Пиковая дама вернулась на главную оперную сцену
Шедевр Чайковского, бывший более века визитной карточкой Большого театра (первая постановка в главном театре — 1904 год), вернулся на Историческую сцену. Художественный руководитель театра имени Вахтангова Римас Туминас по приглашению генерального директора Большого Владимира Урина поставил оперу, максимально следуя за музыкальным произведением. Критики отмечают «детально-точное воспроизведение оперы». Известно, что либретто, написанное братом Чайковского, очень сильно отличается от прозы Пушкина как по сюжетной линии, характерам героев, так и по главной теме. Если в опере Чайковского воспевается любовь — страстная, единственная, которая рушится по воле рока и несовершенства человека, — то в повести Пушкина речь идет об одержимости Германна деньгами и тайной «трех карт». Режиссер соединил творения Пушкина и Чайковского самым неожиданным образом.
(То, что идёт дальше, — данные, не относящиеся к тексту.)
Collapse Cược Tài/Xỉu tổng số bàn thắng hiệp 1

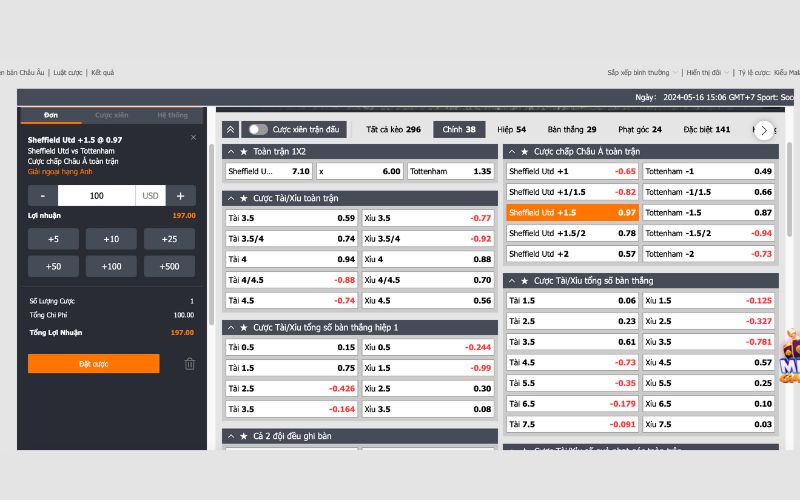pyautogui.click(x=232, y=327)

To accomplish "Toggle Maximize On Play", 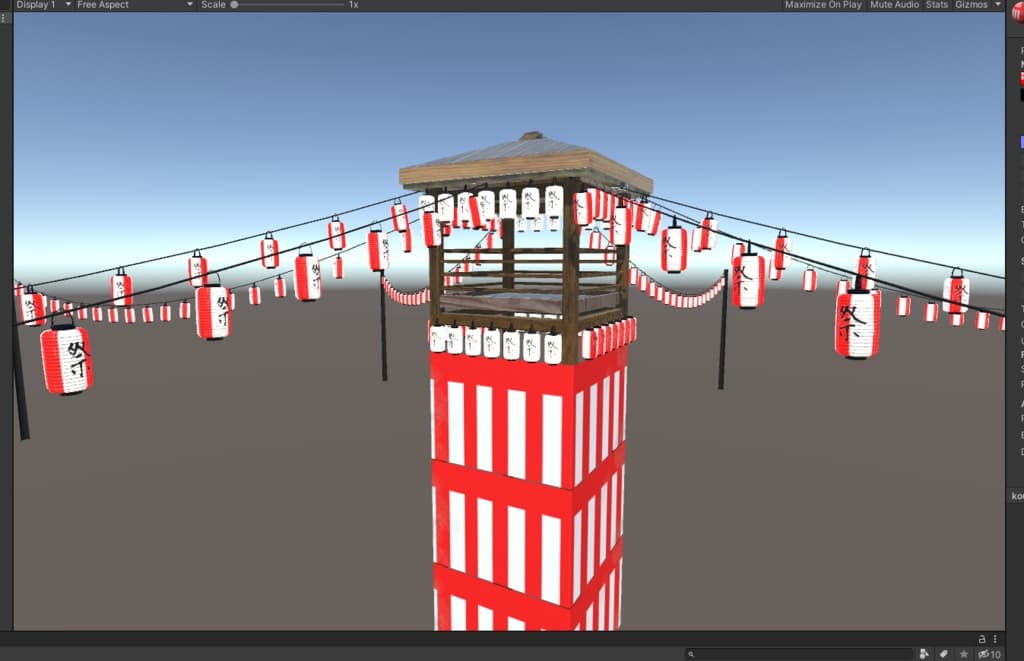I will pyautogui.click(x=822, y=5).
От Пушкина он взял жесткий, лаконичный, холодный стиль повествования (в повести почти телеграфный стиль), отсутствие сентиментальностей и в этом ключе делал спектакль. От Чайковского — красоту екатерининской эпохи, огромное желание любви, и все мотивы рая, идиллии, сердечности и простоты, свойственные человеку, не испорченному светом и богатством.
Туминас, как Чайковский, до «Пиковой дамы» был погружен в роман Пушкина «Евгений Онегин» и мучился над вопросом: «Почему возможное счастье оказалось невозможным?» Режиссер уверяет, что «зритель найдет ответ в этой опере».
Юсиф Эйвазов в партии Германна столько чувств, боли вкладывает в любовное признание Лизе! Как протяжно, глубоко он пропевает: «не отвергай», «прости», «сострадание» — душа замирает. Римас Туминас свою любимую фразу о театре «сила и нежность» применил в этой постановке.
Силой обладают и материальный мир, и духовный, сила и в деньгах, и в чувствах. Но как жалок, несчастен человек, когда побеждает власть материи, — об этом опера «Пиковая дама» в постановке Туминаса.
Режиссер отказался от эксперимента, от поиска новых решений, попав под магию оперы Чайковского. Он так и сказал: «Здесь меня нет. Только опера».